Listed records
%%
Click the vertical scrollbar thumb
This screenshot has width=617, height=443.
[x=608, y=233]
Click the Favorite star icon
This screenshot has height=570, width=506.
%%
%%
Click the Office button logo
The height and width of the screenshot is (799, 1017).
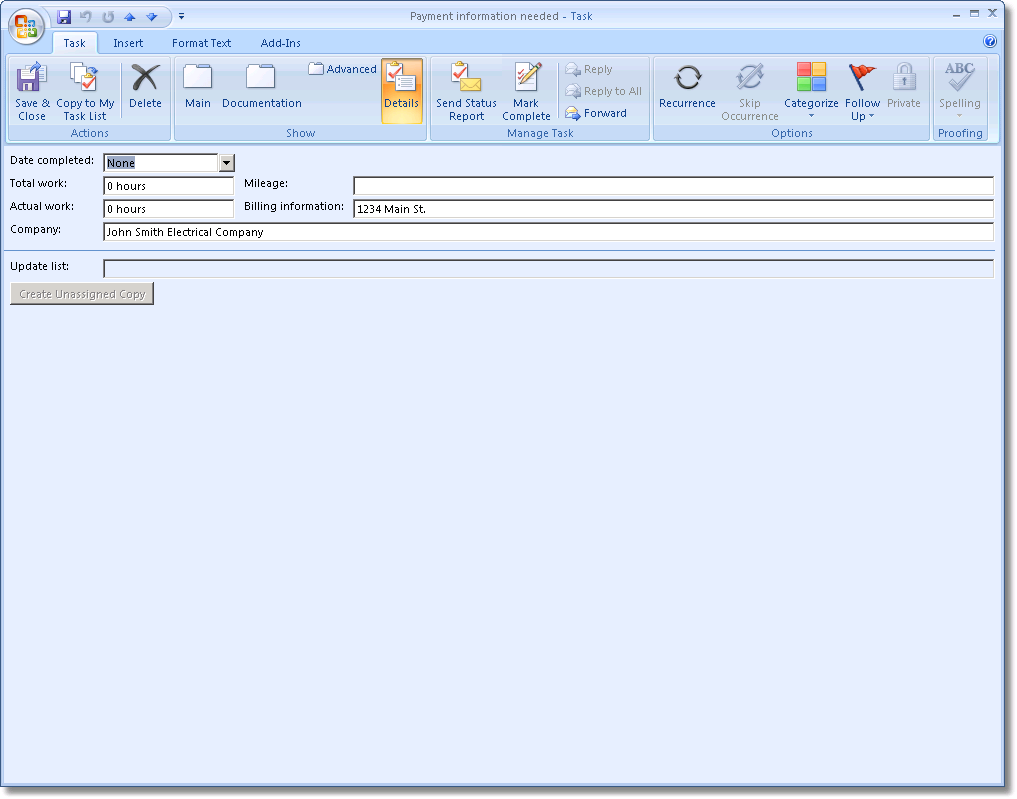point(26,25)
%%
Exercise instructions
An exact, complete copy of the lines above from the one with "Click the Favorite star icon" through the one with "This screenshot has height=570, width=506." is the whole answer.

Result for this task
Click the Favorite star icon
This screenshot has height=570, width=506.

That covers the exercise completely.